Check each line of the entries below for the word "beside", and copy out the ones that have it.

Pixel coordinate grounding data

+++++

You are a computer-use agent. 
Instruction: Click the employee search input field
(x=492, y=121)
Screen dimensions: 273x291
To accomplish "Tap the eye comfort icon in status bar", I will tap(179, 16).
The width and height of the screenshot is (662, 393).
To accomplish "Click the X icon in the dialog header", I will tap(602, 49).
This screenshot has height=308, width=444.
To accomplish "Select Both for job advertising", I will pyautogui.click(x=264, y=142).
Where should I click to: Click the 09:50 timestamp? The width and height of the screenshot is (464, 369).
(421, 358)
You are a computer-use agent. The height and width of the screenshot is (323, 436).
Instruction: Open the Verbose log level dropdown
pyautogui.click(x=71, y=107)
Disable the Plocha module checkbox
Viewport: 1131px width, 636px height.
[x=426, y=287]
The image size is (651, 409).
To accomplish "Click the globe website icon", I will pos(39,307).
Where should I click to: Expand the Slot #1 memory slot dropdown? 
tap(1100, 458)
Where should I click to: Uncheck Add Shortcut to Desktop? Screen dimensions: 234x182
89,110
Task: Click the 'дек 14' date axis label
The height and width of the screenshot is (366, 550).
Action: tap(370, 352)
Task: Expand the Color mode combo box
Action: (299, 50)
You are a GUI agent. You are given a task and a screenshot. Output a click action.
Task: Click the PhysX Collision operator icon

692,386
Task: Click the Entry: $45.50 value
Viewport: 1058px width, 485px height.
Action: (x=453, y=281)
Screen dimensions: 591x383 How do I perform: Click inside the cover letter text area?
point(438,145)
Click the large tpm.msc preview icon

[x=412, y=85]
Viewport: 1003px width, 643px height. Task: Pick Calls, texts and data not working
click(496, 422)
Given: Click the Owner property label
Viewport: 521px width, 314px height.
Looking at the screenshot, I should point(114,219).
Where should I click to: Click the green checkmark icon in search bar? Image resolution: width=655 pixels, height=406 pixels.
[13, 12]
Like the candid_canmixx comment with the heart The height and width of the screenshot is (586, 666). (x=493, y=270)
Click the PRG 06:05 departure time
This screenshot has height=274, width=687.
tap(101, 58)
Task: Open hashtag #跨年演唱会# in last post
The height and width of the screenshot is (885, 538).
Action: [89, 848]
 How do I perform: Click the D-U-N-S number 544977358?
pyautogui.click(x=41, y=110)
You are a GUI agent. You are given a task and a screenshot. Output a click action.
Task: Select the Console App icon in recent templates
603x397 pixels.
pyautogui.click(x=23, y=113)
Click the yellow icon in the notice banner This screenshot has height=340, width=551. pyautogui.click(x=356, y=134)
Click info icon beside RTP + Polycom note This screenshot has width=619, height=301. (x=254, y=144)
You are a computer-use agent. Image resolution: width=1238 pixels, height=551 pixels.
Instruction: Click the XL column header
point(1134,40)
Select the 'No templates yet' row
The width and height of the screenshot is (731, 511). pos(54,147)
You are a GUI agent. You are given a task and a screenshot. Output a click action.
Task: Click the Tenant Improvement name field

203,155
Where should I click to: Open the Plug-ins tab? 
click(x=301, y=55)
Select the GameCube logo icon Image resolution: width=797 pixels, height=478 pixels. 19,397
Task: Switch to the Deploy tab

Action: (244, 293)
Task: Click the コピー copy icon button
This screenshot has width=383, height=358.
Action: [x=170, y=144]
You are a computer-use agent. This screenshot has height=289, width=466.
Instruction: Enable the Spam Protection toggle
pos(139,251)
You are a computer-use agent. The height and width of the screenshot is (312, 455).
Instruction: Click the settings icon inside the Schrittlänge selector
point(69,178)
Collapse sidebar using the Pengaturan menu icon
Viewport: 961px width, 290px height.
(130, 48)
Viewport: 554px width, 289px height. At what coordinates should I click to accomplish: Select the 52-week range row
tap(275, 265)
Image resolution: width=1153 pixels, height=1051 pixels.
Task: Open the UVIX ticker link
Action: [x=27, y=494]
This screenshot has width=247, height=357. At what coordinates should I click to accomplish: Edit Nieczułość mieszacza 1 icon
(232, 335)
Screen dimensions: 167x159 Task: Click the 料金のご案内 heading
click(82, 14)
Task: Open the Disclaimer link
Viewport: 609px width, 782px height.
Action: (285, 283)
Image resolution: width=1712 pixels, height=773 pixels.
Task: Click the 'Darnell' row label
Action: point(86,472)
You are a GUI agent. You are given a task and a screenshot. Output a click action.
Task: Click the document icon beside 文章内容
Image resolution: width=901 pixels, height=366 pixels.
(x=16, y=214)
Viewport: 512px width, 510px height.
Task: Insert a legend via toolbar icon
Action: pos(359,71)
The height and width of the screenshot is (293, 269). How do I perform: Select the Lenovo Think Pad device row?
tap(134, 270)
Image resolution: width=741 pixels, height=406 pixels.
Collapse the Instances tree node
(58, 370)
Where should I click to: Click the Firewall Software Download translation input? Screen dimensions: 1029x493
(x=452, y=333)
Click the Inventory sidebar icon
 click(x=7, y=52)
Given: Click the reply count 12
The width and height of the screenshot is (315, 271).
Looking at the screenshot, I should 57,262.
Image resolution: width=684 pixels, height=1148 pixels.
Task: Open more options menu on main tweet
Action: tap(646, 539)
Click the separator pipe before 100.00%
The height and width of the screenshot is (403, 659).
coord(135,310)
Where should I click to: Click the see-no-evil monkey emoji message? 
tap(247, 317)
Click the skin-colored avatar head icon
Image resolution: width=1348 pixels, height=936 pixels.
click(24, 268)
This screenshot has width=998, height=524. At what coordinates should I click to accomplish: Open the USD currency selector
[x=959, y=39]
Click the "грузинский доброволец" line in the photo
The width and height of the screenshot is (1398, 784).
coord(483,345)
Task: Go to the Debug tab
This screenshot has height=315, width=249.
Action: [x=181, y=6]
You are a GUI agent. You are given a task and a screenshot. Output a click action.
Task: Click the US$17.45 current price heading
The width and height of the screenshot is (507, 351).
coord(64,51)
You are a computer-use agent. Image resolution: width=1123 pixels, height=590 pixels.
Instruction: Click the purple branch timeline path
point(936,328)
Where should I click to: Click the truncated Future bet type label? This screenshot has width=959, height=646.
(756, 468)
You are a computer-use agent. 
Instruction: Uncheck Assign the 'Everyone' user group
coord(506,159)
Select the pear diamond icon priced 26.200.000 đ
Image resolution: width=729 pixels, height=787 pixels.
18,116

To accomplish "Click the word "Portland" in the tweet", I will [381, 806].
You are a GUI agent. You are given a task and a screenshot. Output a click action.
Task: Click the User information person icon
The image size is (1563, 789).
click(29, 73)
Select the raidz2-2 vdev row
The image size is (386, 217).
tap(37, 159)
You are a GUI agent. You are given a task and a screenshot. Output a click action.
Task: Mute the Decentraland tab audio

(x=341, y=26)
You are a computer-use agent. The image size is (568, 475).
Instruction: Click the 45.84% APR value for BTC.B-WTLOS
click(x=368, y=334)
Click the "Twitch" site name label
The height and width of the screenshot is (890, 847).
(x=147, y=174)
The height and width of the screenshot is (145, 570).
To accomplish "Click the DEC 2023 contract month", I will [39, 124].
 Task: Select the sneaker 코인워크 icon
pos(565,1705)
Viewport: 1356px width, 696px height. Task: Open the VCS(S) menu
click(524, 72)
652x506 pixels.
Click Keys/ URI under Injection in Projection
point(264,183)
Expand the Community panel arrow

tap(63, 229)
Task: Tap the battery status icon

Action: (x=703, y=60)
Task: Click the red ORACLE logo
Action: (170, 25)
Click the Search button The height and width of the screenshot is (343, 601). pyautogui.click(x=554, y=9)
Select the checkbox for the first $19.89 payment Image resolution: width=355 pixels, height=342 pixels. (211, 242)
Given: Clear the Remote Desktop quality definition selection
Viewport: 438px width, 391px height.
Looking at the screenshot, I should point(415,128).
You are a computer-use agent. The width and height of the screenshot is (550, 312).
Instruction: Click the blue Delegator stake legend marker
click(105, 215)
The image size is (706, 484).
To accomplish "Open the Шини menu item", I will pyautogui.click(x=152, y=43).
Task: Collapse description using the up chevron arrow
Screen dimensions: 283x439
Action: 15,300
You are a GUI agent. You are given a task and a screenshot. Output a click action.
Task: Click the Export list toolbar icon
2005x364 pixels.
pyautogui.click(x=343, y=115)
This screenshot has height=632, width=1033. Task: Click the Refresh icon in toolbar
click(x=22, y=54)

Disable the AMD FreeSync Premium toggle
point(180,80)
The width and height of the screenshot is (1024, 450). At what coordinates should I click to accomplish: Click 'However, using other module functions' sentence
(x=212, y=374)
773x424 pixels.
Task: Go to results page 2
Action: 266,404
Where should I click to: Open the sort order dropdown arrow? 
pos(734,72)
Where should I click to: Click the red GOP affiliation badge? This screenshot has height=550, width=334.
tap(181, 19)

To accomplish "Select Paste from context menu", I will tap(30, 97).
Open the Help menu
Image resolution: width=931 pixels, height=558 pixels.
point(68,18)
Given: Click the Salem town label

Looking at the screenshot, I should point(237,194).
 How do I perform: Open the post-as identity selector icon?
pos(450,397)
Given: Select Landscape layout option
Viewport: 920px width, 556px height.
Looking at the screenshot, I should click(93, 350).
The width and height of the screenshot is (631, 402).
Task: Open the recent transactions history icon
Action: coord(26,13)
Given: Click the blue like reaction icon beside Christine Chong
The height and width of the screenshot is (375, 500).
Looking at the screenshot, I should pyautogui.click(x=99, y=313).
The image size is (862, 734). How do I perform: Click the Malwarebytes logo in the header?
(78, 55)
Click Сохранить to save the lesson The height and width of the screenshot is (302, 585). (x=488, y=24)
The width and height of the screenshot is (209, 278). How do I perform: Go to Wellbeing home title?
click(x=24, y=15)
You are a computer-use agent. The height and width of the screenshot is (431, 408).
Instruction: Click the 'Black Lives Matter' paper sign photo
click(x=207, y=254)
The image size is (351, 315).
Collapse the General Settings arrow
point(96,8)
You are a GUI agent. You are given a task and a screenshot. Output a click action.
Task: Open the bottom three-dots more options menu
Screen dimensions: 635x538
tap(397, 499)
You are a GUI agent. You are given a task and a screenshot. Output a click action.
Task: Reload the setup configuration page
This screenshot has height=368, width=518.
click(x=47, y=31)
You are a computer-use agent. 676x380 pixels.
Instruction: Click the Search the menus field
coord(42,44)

+++++

(RESPONSE)
Click info icon beside RTP + Polycom note This screenshot has width=619, height=301. (x=254, y=144)
Task: Click the document icon beside 文章内容
Given: Click the blue like reaction icon beside Christine Chong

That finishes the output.